My last post received unprecedented traffic, thanks mainly to a link from Matt Singer that led to another link from Ezra Klein. I'm gratified to see so many visitors interested in my experiences with Czech healthcare, and the traffic leads me to believe that perhaps people are starting to get fed up with the status quo enough that a mere labeling of some idea as "socialized medicine" will no longer be its death knell.
In the meantime, we can all take comfort in knowing that Senator Conrad Burns has our best healthcare interests at heart in the bill he's co-sponsoring. He just wants to make healthcare coverage affordable, he says. He's just helping small business, right?

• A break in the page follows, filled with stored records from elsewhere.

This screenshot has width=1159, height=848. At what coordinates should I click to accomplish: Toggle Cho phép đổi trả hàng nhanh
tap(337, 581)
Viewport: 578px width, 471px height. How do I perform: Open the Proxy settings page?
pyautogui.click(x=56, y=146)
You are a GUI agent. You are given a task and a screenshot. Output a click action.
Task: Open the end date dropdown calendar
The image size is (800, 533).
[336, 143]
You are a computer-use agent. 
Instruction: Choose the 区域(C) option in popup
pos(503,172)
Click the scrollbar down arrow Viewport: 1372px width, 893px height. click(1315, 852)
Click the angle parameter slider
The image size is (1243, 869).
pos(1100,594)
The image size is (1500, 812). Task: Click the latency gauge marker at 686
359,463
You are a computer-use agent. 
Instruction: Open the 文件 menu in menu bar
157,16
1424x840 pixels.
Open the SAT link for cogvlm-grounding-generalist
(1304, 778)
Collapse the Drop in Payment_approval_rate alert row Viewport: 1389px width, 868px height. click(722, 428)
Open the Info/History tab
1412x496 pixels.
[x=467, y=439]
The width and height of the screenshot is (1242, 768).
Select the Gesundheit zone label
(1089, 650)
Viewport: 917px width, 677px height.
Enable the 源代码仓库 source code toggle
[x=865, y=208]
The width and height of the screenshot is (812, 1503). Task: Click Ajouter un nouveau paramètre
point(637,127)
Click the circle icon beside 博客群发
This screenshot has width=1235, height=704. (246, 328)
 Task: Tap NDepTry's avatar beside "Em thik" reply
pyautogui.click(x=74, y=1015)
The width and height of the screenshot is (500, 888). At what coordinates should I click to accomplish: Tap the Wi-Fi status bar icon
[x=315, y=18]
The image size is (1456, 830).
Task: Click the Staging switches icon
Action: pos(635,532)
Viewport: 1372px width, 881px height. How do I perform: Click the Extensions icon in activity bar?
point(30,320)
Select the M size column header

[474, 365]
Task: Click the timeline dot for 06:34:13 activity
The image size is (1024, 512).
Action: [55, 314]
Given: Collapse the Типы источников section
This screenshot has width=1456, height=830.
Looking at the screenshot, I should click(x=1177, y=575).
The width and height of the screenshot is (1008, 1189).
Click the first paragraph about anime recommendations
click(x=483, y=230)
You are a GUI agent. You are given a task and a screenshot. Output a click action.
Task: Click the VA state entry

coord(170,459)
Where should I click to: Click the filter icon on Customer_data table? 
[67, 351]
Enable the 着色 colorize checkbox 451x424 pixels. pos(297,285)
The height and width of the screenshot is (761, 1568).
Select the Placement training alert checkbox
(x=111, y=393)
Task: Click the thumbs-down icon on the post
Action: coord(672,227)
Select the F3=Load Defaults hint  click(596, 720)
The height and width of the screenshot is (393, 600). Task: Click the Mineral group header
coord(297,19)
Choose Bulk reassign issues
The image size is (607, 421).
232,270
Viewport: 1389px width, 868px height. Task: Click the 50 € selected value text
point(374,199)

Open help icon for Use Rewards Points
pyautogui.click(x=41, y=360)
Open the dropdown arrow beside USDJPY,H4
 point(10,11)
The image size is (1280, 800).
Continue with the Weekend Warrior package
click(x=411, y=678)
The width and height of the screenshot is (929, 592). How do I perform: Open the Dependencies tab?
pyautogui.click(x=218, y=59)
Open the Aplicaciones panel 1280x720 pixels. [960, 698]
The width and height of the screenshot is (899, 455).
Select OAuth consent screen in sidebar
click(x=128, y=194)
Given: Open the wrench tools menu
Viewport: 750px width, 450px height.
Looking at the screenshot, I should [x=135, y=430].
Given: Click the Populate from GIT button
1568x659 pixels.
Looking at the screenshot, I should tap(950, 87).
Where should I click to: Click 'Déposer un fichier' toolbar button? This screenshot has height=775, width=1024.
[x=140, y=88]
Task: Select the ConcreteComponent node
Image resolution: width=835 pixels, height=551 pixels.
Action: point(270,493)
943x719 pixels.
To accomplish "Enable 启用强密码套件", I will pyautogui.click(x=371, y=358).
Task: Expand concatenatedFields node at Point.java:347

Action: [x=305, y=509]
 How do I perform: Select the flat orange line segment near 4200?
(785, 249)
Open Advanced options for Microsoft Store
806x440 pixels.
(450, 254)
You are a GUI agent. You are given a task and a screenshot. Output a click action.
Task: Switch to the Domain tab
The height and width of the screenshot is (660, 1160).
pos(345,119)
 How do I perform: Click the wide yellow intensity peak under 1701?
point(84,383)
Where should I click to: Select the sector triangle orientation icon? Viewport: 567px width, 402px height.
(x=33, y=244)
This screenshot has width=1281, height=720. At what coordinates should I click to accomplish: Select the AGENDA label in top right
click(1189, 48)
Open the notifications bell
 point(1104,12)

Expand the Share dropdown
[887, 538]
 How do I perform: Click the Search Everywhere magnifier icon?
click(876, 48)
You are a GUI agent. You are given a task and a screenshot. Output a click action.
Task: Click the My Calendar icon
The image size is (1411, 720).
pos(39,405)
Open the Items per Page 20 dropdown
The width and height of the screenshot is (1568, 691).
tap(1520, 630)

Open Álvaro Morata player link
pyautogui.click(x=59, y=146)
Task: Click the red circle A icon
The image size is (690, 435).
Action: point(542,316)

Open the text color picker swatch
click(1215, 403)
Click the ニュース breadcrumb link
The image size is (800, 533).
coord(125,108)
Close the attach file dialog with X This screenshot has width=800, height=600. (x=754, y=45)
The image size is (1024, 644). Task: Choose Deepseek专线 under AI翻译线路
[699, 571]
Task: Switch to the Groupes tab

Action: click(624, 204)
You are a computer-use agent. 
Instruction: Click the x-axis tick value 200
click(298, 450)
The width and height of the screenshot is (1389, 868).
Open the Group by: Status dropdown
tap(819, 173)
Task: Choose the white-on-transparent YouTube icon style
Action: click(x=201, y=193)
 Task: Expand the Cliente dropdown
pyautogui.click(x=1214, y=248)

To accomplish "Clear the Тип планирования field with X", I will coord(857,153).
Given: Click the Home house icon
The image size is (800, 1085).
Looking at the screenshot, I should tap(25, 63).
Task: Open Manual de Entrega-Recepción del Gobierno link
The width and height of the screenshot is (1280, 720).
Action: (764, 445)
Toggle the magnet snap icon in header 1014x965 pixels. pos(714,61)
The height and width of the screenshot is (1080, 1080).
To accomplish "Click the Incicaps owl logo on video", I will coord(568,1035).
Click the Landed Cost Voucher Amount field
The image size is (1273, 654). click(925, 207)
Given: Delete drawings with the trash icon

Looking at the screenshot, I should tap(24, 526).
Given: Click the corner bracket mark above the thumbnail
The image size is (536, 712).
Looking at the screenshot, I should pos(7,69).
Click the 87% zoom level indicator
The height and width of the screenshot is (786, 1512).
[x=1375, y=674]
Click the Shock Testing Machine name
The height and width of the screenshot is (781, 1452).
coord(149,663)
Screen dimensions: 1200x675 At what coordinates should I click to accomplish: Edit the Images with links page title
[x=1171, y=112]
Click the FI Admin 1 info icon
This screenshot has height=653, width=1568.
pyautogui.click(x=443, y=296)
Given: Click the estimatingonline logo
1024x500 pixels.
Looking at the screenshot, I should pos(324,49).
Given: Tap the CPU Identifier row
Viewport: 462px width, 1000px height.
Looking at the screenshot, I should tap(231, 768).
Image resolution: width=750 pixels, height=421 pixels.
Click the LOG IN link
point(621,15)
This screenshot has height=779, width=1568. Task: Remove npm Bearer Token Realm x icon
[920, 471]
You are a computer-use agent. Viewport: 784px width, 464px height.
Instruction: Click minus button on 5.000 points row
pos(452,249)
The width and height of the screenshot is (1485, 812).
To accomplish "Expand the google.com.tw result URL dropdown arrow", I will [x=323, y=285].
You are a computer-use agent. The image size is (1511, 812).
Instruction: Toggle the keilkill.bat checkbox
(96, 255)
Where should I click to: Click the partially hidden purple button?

Wrong. By taking away the protections that states have set up, Burns and his co-sponsors, Wyoming's Mike Enzi and Nebraska's Ben Nelson, will make health insurance so affordable as to be useless. Remember my post about HSAs? Now imagine stripped-down plans like those writ large across the land. Of course, some insurance is better than no insurance, given the chances of being hit by a bus or stricken by a life-threatening disease, but that doesn't mean it's a good deal. For a woman in her reproductive years, insurance that fails to cover annual gynecological exams, pap smears, mammograms, birth control, and pregnancy services is little more than a tax on her income. Why would I pay premiums for something I'm never going to get to use? Those procedures and prescriptions basically cover my entire spectrum of healthcare needs at this point. In order to be able to keep it that way, I'd like to continue to be able to get a cervical cancer screening when it's recommended and start getting mammograms a few years down the line. I'd like to continue to be able to plan when and if I become pregnant. And I'd like to know that if I choose to have another baby, the delivery and all the attendent costs are going to be covered decently by my health insurance.
I don't think that's too much to ask.
Of course, if Conrad is willing to sacrifice decent health insurance on the alter of unproven "affordability", I would only ask one thing. Conrad, I'll support your bill right after you drop your own taxpayer-provided Cadillac coverage. You can take your 71-year-old butt down to the Medicare office and sign up for your Part D like everyone else. Or better yet, maybe take a job at Wal*Mart and try out their generous plan, after you've worked there for two years and managed to get them to schedule you full-time throughout that entire period. Enjoy.